The wealth giant confirmed on Thursday that it will sell the business to Macquarie Asset Management for a consideration of up to $185 million.
Under the agreement, AMP Capital’s capabilities in Australian and global listed equities and global fixed income will be combined with Macquarie’s public investments platform.
The sale is considered by AMP as an important step in preparing the business for its planned demerger from AMP Limited in 1H 2022.
“In bringing together two well-known Australian investment businesses with strong track records, we’re pleased to deliver such a positive outcome for our clients, our GEFI teams and AMP shareholders,” AMP acting chief executive, James Georgeson, said.
“Our review of the GEFI business last year showed it had strong investment capabilities and performance but needed greater scale and broader distribution reach to compete effectively.

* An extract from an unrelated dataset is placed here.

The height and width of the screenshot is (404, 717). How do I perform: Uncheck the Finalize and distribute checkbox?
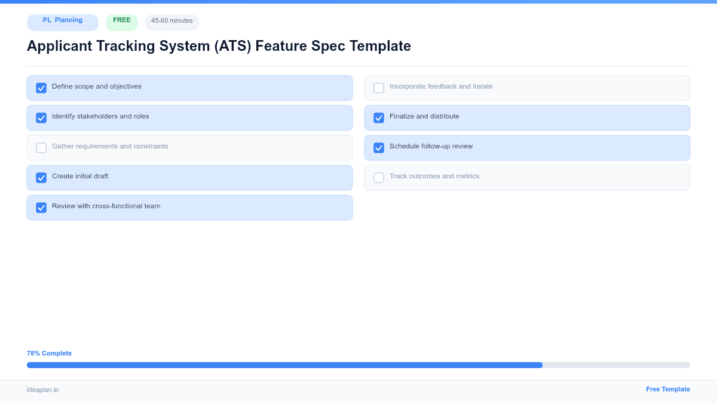click(x=379, y=117)
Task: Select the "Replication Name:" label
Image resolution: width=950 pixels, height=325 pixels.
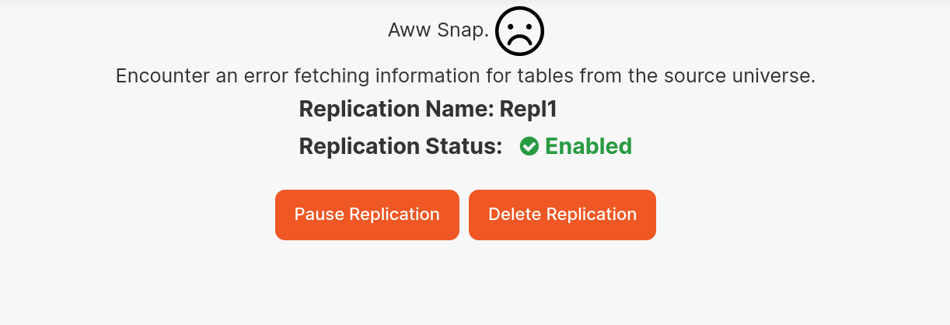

“Macquarie is a high quality and respected manager, with a complementary culture and capabilities, well-placed to develop the business and deliver continued strong investment performance for its expanded client base.
“We are committed to working with Macquarie to integrate and transition our clients and teams, and to explore new partnership opportunities to enhance the products and services we both provide to our clients.”
Macquarie Asset Manager head Ben Way said the transaction is “another opportunity to add high-quality, complementary capabilities as we continue to scale the MAM public investments platform”.
“It cements Macquarie’s position as the leading investment manager in Australia by AuM and allows us to further diversify our client offering and bring new opportunities to clients joining us from AMP Capital,” Mr Way said.
“Clients will be at the centre of our considerations as we work closely with AMP on a successful integration.”
The transaction is expected to close in the first quarter of 2022.




Cash flow is definitely low. An empty new building in Sydney’s CBD during a lockdown and plenty of redundancy payments to make to staff – both of these things are not cheap.
Plus a new executive team who no doubt would want their turn to rake in the cash and bonuses.
Talking about fees for no service… recent leaders have been a case of bonuses for no delivery…
Having just spent about $196M on a share buy back (see the ASX Announcement), this GEFI transaction replenishes their cash – one might think.
jeez, I wonder if Macquarie reviewed this release and the complementary culture statement, couldn’t be further from the truth could it?
I burst out laughing when I read about “complementary cultures”. Thank God I wasn’t drinking something at the time.
Could someone explain if this affects us financial advisers in any way, good or bad?
I don’t think any one in the industry cares how change affects financial advisers (except financial advisers).
I tend to agree, no one who matter ms cares.